_GIVEN REQUEST:_
Rewrite these lines, swapping "watermark" for "badge" wherever it appears and leaving everything else unchanged.

(Records from a pointing dataset)
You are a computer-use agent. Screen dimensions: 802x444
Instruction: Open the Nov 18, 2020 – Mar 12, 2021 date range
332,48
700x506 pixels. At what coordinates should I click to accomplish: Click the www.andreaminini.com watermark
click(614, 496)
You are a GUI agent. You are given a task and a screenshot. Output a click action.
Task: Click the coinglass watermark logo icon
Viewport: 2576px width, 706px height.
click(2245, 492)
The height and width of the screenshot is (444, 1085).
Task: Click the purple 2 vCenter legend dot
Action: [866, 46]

_THE OUTPUT:_
You are a computer-use agent. Screen dimensions: 802x444
Instruction: Open the Nov 18, 2020 – Mar 12, 2021 date range
332,48
700x506 pixels. At what coordinates should I click to accomplish: Click the www.andreaminini.com badge
click(614, 496)
You are a GUI agent. You are given a task and a screenshot. Output a click action.
Task: Click the coinglass badge logo icon
Viewport: 2576px width, 706px height.
click(2245, 492)
The height and width of the screenshot is (444, 1085).
Task: Click the purple 2 vCenter legend dot
Action: [866, 46]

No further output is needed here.